ANONYMITY OF THE PARTIES
As the title to this judgment shows, I made orders giving anonymity to the Applicants. One provision which was sought, but which I did not grant, was an order giving anonymity to the Respondent.
There has been an exchange of letters and e-mails between lawyers for the Applicants and for the Respondent. The Respondent indicated that it would not disclose the IP information without a court order being made, but neither would it oppose the making of an order requiring such disclosure. It gave no indication that it required anonymity for itself, and I could see no grounds for giving anonymity to it. I set out below the gist of the correspondence between the Applicants’ solicitors and lawyers for the Respondent.
There are some cases in which anonymity must be given to a respondent, because if it is not, then the naming of the respondent may indirectly enable readers who already know other information about the case to identify of the claimant (sometimes referred to as jigsaw identification). But the Applicants do not suggest that applies in this case.
OPEN JUSTICE – ACCESS TO THE COURT FILE
A second provision which was sought but which I granted only in a limited form was as follows:
“Pursuant to CPR 5.4C(4), a non-party may not obtain a copy of any statement of case in the proposed claim between the Applicant and the Respondent until further order”.
No reason was advanced, in evidence or argument, as to why the statement of case against the Respondent should not be obtained by a non-party in the normal way. A statement of case includes a Claim Form (CPR 2.3). The corresponding order which I made (subject to a right to apply to vary it) reads:
“Pursuant to CPR 5.4C(4), a non-party may not until further Order obtain a copy of any statement of case in the proposed claim between the Applicant and the Respondent other than one edited to remove any reference to the names of the Claimants or the user name shown in the confidential annex.”
CPR 5.4C provides:
“Supply of documents to a non-party from court records
5.4C (1) The general rule is that a person who is not a party to proceedings may obtain from the court records a copy of –
(a) a statement of case, but not any documents filed with or attached to the statement of case, or intended by the party whose statement it is to be served with it;
(b) a judgment or order given or made in public (whether made at a hearing or without a hearing)…
(3) A non-party may obtain a copy of a statement of case or judgment or order under paragraph (1) only if –
;…
(c) the claim has been listed for a hearing; or
(d) judgment has been entered in the claim.
(4) The court may, on the application of a party or of any person identified in a statement of case –
(a) order that a non-party may not obtain a copy of a statement of case under paragraph (1);
(b) restrict the persons or classes of persons who may obtain a copy of a statement of case;
(c) order that persons or classes of persons may only obtain a copy of a statement of case if it is edited in accordance with the directions of the court; or
(d) make such other order as it thinks fit.

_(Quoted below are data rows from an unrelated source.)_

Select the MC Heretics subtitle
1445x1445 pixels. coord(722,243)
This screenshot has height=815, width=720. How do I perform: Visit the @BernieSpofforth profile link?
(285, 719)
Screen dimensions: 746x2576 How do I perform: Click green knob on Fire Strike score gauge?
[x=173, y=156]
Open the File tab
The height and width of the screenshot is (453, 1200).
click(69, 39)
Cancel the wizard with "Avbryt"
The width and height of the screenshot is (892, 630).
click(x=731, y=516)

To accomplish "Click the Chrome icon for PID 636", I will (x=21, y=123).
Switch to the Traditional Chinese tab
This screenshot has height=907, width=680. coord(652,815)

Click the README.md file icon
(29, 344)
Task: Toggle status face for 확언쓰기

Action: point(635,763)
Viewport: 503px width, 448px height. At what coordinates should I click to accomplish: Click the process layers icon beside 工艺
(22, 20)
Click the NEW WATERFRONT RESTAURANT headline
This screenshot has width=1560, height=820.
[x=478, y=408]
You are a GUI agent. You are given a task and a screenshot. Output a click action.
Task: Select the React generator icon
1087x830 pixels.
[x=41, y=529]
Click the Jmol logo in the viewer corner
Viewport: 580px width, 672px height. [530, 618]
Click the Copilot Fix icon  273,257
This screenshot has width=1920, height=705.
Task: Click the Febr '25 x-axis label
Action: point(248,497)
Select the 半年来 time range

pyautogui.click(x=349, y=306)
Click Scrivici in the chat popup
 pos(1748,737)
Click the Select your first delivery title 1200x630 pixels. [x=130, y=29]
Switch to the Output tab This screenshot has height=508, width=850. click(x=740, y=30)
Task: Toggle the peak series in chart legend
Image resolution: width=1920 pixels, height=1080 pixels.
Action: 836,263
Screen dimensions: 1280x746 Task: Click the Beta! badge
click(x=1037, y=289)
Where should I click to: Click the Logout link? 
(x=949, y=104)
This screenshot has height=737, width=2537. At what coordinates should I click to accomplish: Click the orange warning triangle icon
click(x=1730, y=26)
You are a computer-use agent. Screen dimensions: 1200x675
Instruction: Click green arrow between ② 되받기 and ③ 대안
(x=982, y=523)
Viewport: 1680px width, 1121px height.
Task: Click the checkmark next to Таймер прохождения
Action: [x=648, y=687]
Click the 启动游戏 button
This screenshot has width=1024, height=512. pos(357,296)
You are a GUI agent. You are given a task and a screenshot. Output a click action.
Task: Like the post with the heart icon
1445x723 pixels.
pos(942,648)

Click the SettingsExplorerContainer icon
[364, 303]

(5) A person wishing to apply for an order under paragraph (4) must file an application notice in accordance with Part 23.
(6) Where the court makes an order under paragraph (4), a non-party who wishes to obtain a copy of the statement of case, or to obtain an unedited copy of the statement of case, may apply on notice to the party or person identified in the statement of case who requested the order, for permission.”
Open justice has been an essential principle of English law for centuries. It is provided for today in CPR 39.2(1) which states: “The general rule is that a hearing is to be in public”. There are exceptions to the principle. The relevant provisions applicable in this case are set out in CPR 39.2(3):
“A hearing, or any part of it, may be in private if –
(a) publicity would defeat the object of the hearing; …
(c) it involves confidential information … and publicity would damage that confidentiality;
(d) a private hearing is necessary to protect the interests of any child …”
Hearings in private under CPR 39.2(3) and orders under CPR 5.4C(4) are derogations from the principle of open justice. They must be ordered only when it is necessary and proportionate to do so, with a view to protecting the rights which claimants (and others) are entitled to have protected by such means. When such orders are made, they must be limited in scope to what is required in the particular circumstances of the case.
Applications to restrain publication of private or confidential information, and related applications, are usually made in circumstances of urgency. Provision is made for such applications by CPR Part 25: in particular the Practice Direction to Part 25 para 4. CPR 25(3)(2) requires that
“An application for an interim remedy must be supported by evidence, unless the court orders otherwise”.
In the preparation of such applications, it is not uncommon for the legal representatives of claimants to focus their attention largely on the substantive application, and to omit to give the same degree of attention to subsidiary orders, including those providing for a derogation from the principle of open justice. That is what happened in this case. There was no evidence, and nothing in the Skeleton argument, to support the width of some of the restrictions on open justice that were sought in the draft order.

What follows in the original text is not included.